### Votre consigne
Traduisez en anglais cette phrase de l'extrait proposé : « On sent que quelque chose pousse à l’intérieur, sans savoir comment lui donner forme. »

**** Extrait proposé

Créer pour se relier : un acte simple, une transformation profonde
Quand la création devient lieu de passage
Par Magali Danjan – Accompagnante des émotions et des passages de vie, fondatrice de Plumes
Le 20/06/2025
Créer pour se retrouver quand les mots ne suffisent plus
Il y a des moments dans la vie où l’on traverse sans comprendre. Des moments de trop-plein, ou au contraire de vide. Des jours où l’on se sent saturée, et pourtant coupée de soi. On sait qu’on ressent, mais on ne sait plus quoi. On sent que quelque chose pousse à l’intérieur, sans savoir comment lui donner forme. On voudrait ralentir, respirer, comprendre. Et parfois, on n’a même plus la force d’essayer.
Créer, dans ces instants-là, n’est pas une solution. C’est une respiration. Un retour à soi.

********
**** Matériel fourni

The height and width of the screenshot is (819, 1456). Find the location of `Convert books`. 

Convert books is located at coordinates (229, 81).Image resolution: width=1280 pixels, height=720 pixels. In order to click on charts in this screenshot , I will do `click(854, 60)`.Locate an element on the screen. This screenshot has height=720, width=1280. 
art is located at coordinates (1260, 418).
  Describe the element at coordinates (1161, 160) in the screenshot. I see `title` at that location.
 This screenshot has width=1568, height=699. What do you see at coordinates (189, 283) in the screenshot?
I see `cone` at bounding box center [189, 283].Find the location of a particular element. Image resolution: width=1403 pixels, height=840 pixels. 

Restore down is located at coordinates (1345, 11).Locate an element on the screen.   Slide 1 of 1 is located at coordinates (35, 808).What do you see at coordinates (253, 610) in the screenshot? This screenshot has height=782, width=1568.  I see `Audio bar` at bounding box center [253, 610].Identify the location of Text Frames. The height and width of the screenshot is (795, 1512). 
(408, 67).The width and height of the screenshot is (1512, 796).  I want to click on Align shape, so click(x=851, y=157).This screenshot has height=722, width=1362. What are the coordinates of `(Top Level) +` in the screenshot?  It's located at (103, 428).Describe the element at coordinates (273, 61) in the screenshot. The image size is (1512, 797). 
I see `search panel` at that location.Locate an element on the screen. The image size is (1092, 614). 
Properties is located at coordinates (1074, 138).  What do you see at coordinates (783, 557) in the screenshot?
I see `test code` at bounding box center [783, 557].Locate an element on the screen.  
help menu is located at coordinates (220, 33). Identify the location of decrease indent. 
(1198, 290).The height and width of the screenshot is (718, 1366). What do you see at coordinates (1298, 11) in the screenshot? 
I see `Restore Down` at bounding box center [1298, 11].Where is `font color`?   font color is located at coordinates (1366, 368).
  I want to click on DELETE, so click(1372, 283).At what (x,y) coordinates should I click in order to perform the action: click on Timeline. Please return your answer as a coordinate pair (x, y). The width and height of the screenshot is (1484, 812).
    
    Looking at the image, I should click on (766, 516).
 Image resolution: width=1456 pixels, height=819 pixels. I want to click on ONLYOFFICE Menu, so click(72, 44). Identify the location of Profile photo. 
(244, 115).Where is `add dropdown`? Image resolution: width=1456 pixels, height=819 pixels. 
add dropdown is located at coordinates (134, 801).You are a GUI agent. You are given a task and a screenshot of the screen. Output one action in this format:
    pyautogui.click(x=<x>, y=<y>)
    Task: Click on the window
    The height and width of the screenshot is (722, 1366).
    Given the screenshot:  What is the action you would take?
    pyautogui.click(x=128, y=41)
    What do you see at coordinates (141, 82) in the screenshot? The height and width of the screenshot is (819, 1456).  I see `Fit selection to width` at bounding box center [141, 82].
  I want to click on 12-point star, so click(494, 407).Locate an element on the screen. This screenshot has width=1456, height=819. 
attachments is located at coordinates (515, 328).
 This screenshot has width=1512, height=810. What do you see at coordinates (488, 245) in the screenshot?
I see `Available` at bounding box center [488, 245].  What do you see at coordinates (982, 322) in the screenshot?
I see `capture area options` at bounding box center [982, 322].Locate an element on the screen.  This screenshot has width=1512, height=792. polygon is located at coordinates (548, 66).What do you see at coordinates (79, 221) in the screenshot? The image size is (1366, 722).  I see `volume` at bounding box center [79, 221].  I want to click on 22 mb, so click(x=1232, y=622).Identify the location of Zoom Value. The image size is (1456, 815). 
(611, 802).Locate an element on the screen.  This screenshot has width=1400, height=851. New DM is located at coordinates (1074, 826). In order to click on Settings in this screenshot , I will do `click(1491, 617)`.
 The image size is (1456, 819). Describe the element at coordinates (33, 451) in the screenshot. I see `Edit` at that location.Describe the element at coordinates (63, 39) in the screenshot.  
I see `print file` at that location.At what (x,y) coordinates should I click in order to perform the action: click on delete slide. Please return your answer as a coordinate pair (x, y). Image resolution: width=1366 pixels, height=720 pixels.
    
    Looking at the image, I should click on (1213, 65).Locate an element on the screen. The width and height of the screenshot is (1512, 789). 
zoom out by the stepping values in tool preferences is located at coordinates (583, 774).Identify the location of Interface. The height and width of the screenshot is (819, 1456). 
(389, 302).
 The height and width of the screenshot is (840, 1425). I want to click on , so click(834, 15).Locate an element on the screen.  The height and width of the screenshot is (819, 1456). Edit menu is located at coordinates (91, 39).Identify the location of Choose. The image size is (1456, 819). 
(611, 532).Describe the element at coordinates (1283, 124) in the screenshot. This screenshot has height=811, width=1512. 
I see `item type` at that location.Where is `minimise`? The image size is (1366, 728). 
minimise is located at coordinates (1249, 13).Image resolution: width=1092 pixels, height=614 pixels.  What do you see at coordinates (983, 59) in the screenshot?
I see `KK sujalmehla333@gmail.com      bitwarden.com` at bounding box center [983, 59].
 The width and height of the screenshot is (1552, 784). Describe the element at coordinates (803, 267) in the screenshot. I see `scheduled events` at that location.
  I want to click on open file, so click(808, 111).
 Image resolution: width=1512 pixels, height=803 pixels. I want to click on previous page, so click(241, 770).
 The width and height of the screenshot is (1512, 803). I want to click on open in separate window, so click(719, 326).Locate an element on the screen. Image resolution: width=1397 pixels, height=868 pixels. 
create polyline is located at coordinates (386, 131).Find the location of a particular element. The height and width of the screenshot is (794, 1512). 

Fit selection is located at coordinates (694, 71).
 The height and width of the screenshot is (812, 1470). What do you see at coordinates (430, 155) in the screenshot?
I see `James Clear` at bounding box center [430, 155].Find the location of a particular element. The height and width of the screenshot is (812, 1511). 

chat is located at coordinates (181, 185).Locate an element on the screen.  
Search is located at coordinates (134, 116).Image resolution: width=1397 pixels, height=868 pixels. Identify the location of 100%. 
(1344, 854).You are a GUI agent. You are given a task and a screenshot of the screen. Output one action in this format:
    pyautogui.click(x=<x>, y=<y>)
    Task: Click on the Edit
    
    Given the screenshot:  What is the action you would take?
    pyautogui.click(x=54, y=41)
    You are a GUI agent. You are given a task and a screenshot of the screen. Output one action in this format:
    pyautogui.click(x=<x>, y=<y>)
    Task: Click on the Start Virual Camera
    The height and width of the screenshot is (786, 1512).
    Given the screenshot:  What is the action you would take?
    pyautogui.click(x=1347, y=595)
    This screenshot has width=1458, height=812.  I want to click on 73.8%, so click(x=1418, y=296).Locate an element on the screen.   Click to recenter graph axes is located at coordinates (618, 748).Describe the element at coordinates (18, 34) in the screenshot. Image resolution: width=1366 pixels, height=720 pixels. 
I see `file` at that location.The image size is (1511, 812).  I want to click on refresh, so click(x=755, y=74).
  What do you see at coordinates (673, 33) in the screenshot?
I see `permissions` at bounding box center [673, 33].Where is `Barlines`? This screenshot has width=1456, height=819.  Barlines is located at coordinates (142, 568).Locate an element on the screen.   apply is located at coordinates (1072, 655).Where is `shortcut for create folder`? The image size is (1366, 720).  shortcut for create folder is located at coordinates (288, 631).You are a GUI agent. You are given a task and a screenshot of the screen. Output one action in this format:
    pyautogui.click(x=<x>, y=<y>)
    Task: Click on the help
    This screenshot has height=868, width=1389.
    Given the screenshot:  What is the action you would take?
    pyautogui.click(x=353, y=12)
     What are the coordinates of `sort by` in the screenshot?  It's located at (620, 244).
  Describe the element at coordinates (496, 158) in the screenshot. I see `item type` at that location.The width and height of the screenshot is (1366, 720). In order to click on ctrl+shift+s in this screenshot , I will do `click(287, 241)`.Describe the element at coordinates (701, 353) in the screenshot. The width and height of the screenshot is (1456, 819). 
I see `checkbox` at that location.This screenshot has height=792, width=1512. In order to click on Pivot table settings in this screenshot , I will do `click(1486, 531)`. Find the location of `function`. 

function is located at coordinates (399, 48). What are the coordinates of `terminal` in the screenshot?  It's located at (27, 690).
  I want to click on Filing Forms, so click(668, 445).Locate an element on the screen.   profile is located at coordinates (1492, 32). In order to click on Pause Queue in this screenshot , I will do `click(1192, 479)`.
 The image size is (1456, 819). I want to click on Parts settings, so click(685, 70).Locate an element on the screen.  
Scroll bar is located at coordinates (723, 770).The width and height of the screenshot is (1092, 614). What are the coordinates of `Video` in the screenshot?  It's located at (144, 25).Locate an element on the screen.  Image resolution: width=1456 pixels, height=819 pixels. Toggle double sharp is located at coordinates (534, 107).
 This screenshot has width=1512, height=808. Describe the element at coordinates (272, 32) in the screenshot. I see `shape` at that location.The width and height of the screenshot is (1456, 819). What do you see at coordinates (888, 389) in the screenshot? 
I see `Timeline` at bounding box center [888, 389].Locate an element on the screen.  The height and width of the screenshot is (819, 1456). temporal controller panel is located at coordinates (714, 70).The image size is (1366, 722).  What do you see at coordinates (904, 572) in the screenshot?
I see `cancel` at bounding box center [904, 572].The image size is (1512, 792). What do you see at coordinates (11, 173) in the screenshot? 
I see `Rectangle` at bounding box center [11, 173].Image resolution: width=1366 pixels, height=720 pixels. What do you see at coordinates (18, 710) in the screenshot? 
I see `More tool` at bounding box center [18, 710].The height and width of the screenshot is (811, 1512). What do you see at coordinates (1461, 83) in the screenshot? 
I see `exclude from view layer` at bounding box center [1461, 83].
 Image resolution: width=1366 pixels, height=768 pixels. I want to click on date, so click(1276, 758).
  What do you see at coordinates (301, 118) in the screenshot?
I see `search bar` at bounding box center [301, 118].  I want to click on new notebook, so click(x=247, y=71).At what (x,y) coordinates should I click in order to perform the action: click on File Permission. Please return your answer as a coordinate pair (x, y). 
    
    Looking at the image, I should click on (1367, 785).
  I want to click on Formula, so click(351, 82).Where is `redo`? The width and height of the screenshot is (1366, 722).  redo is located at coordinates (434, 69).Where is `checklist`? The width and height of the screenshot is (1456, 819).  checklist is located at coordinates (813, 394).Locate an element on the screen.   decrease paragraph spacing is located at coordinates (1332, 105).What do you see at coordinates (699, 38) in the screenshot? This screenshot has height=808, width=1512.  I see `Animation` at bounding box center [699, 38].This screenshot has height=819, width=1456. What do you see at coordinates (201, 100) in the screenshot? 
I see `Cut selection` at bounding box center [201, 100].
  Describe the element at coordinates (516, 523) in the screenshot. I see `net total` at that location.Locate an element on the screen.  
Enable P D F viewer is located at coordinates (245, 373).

********

### Résultat ci-dessous
You feel something pushing inside, without knowing how to give it shape.